» DATA SUPPLIED
● ● ● ●

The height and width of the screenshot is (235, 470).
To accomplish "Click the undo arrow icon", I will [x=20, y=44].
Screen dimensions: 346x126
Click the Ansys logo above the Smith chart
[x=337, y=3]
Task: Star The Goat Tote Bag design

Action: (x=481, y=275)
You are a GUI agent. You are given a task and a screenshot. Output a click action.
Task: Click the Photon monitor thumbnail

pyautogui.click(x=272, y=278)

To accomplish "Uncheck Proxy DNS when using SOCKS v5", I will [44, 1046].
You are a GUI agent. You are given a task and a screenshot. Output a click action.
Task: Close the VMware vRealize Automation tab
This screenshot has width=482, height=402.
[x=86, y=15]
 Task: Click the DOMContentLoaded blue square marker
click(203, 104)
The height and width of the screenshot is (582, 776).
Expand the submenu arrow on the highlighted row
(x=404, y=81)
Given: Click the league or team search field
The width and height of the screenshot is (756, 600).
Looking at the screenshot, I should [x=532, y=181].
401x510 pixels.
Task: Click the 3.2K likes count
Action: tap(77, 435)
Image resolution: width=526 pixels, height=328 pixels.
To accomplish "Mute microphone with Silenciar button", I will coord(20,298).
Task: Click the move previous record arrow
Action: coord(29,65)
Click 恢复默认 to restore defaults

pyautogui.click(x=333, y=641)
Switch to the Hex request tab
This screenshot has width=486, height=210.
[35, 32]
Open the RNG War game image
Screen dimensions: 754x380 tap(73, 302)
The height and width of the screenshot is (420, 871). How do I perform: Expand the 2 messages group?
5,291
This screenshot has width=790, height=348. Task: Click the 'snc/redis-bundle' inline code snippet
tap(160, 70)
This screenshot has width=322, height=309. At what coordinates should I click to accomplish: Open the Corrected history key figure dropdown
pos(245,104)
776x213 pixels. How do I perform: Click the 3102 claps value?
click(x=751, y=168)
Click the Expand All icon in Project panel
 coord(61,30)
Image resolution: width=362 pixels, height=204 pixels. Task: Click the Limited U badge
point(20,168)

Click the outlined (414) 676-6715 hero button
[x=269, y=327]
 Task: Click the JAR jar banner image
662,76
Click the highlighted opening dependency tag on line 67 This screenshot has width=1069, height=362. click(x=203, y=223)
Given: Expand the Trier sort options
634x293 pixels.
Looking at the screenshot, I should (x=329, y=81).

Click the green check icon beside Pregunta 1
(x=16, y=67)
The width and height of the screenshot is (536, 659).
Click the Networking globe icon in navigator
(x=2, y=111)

● ● ● ●

Only the lines from the one with "Click the highlighted" through the final line above belong in the answer, each reproduced word for word.

» TASK RESPONSE
Click the highlighted opening dependency tag on line 67 This screenshot has width=1069, height=362. click(x=203, y=223)
Given: Expand the Trier sort options
634x293 pixels.
Looking at the screenshot, I should (x=329, y=81).

Click the green check icon beside Pregunta 1
(x=16, y=67)
The width and height of the screenshot is (536, 659).
Click the Networking globe icon in navigator
(x=2, y=111)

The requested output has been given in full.